■ Task prompt:
Look for "will" in the material below and show each line that contains it.

■ Materials provided:
++++++++
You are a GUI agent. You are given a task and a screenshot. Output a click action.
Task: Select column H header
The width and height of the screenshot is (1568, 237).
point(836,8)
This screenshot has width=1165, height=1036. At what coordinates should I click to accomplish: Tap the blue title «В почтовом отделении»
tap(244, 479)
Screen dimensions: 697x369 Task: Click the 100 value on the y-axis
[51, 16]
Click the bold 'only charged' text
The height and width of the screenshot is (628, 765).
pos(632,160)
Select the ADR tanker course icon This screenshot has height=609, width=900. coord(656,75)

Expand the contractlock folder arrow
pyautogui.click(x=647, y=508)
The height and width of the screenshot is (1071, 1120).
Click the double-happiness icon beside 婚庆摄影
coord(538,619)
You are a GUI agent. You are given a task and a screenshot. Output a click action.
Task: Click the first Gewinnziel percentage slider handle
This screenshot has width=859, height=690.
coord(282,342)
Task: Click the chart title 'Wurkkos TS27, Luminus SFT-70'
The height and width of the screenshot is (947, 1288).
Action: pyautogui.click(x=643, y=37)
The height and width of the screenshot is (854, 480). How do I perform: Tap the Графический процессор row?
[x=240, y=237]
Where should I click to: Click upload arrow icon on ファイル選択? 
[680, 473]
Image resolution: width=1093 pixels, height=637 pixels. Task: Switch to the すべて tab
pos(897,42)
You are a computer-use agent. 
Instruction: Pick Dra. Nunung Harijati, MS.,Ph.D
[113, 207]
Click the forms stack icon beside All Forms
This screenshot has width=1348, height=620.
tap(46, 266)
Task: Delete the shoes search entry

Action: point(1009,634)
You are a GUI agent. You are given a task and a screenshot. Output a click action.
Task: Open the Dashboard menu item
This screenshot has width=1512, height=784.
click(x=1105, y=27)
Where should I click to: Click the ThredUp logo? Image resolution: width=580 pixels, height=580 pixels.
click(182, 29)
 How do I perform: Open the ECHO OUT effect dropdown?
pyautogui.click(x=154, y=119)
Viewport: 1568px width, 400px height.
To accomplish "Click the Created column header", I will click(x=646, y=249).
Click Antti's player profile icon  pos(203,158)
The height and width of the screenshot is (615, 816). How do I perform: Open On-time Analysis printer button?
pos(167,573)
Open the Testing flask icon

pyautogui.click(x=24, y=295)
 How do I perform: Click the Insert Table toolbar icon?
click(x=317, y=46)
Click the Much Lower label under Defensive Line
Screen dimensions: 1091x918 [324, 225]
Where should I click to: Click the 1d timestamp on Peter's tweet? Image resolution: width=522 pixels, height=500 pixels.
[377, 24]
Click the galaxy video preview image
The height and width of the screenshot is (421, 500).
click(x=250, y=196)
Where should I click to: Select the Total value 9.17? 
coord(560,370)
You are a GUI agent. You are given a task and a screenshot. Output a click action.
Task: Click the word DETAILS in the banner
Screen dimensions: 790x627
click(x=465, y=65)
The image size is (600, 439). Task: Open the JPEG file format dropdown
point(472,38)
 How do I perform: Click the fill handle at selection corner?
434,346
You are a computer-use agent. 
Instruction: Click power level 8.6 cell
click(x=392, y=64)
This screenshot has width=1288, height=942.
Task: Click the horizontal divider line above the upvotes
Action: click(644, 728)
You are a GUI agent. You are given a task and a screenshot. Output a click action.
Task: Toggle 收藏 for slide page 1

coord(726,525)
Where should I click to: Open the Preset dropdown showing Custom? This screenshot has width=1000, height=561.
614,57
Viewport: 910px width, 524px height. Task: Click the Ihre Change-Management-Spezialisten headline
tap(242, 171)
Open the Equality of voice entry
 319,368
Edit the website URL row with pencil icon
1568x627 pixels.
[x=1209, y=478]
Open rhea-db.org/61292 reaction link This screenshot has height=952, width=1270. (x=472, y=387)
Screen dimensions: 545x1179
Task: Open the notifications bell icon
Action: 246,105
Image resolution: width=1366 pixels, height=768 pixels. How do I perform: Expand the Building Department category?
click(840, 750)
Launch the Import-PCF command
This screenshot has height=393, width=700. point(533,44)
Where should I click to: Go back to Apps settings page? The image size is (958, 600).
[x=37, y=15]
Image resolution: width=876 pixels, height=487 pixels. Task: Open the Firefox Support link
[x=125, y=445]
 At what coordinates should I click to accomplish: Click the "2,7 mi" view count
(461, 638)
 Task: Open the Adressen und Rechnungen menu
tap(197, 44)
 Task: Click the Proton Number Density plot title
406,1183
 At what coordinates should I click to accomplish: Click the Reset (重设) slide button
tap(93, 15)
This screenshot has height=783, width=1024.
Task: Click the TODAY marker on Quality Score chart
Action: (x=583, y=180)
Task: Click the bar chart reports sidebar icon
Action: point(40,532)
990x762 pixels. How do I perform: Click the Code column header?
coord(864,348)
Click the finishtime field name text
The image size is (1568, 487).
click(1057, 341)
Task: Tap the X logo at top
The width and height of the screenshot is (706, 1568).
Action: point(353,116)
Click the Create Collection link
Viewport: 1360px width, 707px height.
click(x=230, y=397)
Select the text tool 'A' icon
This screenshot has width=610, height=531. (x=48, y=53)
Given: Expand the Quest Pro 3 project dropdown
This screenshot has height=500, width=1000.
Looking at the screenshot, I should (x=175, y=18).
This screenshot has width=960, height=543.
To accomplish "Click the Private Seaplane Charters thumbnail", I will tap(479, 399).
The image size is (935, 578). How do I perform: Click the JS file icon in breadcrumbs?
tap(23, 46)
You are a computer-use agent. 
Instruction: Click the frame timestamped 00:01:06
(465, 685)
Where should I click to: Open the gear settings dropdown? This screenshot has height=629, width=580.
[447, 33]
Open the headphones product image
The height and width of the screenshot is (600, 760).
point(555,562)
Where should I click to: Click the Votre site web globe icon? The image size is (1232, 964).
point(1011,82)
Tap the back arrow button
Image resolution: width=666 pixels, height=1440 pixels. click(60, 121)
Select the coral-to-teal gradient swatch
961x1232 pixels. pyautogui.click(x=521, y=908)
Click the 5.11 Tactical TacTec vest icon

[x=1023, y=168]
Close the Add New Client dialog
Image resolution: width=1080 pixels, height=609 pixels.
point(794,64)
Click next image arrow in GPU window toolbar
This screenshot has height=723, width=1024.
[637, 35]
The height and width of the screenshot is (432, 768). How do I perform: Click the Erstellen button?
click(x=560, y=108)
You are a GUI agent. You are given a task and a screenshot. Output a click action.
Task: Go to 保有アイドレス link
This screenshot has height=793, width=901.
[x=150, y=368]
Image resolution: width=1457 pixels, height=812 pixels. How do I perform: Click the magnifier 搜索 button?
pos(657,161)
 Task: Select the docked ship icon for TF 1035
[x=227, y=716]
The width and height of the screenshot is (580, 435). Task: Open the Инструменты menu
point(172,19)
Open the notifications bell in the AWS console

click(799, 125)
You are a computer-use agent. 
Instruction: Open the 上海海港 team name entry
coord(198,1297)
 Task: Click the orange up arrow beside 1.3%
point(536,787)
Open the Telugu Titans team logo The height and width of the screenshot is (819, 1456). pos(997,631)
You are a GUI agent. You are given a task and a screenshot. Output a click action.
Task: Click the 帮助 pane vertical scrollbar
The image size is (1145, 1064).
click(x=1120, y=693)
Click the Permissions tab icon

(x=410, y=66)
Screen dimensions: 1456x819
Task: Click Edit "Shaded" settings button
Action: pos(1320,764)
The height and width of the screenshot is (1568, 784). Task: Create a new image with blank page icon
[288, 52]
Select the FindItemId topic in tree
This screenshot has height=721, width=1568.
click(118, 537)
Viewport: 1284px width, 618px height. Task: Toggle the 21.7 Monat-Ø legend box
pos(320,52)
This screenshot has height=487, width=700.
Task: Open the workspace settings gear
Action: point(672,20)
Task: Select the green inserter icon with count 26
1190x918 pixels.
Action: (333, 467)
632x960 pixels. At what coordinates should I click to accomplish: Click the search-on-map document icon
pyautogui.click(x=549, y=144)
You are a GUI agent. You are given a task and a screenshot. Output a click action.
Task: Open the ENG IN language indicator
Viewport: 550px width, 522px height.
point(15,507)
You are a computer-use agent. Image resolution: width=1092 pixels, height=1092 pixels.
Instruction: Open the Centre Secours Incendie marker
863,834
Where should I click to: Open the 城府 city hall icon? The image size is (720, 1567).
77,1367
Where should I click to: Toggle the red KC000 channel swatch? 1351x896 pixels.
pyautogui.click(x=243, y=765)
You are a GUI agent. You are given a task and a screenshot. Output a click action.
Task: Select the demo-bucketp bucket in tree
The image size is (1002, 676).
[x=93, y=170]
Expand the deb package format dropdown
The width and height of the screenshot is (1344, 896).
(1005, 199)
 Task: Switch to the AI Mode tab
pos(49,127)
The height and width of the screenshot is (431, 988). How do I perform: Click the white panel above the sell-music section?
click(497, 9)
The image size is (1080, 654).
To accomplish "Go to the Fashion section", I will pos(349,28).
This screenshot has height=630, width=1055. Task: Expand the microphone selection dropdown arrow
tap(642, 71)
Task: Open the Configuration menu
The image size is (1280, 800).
++++++++
■ Exercise output:
To accomplish "Click the Created column header", I will click(x=646, y=249).
To accomplish "Click the Private Seaplane Charters thumbnail", I will tap(479, 399).
To accomplish "Go to the Fashion section", I will pos(349,28).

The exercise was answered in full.